A veteran Bay Street economist is raising the alarm after his name and likeliness have been used in fake advertisements promising investors big returns on stocks in a pump and dump scam.
David Rosenberg, founder and president of Rosenberg Research, said the investment scam bilked thousands of dollars from victims who followed advice in videos recommending stocks on social media platforms.
“They’re having me on screen with my voice, which is purely fake, either advocating funds which I’m not running, since I’m not a fund manager in any event, and believe it or not, now they are having me on these sites, on video, advocating speculative penny stock picks, so it’s moved from the egregious to the dangerous,” Rosenberg told BNN Bloomberg in a Monday interview.
He said he‘s heard from people who are not even clients of his having lost money to the scam.
“I think we’ve estimated that at least $5 million has been siphoned off from what they are doing to me,” he said.
Rosenberg discussed the proliferation of fake AI-generated ads emphasizing the need for public awareness and regulatory action to combat the growing issue.
“It’s the perils and pitfalls of AI technology; this ability to completely and fraudulently pose as other people, and that includes me, for the past four or five months.
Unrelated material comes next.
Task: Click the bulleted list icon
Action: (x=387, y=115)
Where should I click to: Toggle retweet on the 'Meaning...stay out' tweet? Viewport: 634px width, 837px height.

We have the situation that’s really getting out of control, where there are these AI bots out there in cyberspace. They are pretending to be me in print, picture, video on different social media, primarily Facebook, Instagram, I think even TikTok, believe it or not, and they have me in print,” he said.
“They have me in picture, and now they have me in video, which they are increasingly perfecting with me, my firm’s logo, some non-existent admin assistant ready to steal your money.”
He said he contacted Meta, owner of Facebook and Instagram to take down the advertisements but said they refused after repeated requests.
“Meta is not taking down these advertisements, obviously, because it’s deriving revenues from it, and that’s despite our constant complaining and our constant reporting,” said Rosenberg. “I spent this past weekend, people emailing me asking me, if this is true, am I really advocating the stock? Should I be putting my money in these investments that you’re recommending? Of course, I’m not recommending (them). People really have to have an awareness of what’s going on, because this fraud is spreading by the day, and the general investing population is not paying attention.”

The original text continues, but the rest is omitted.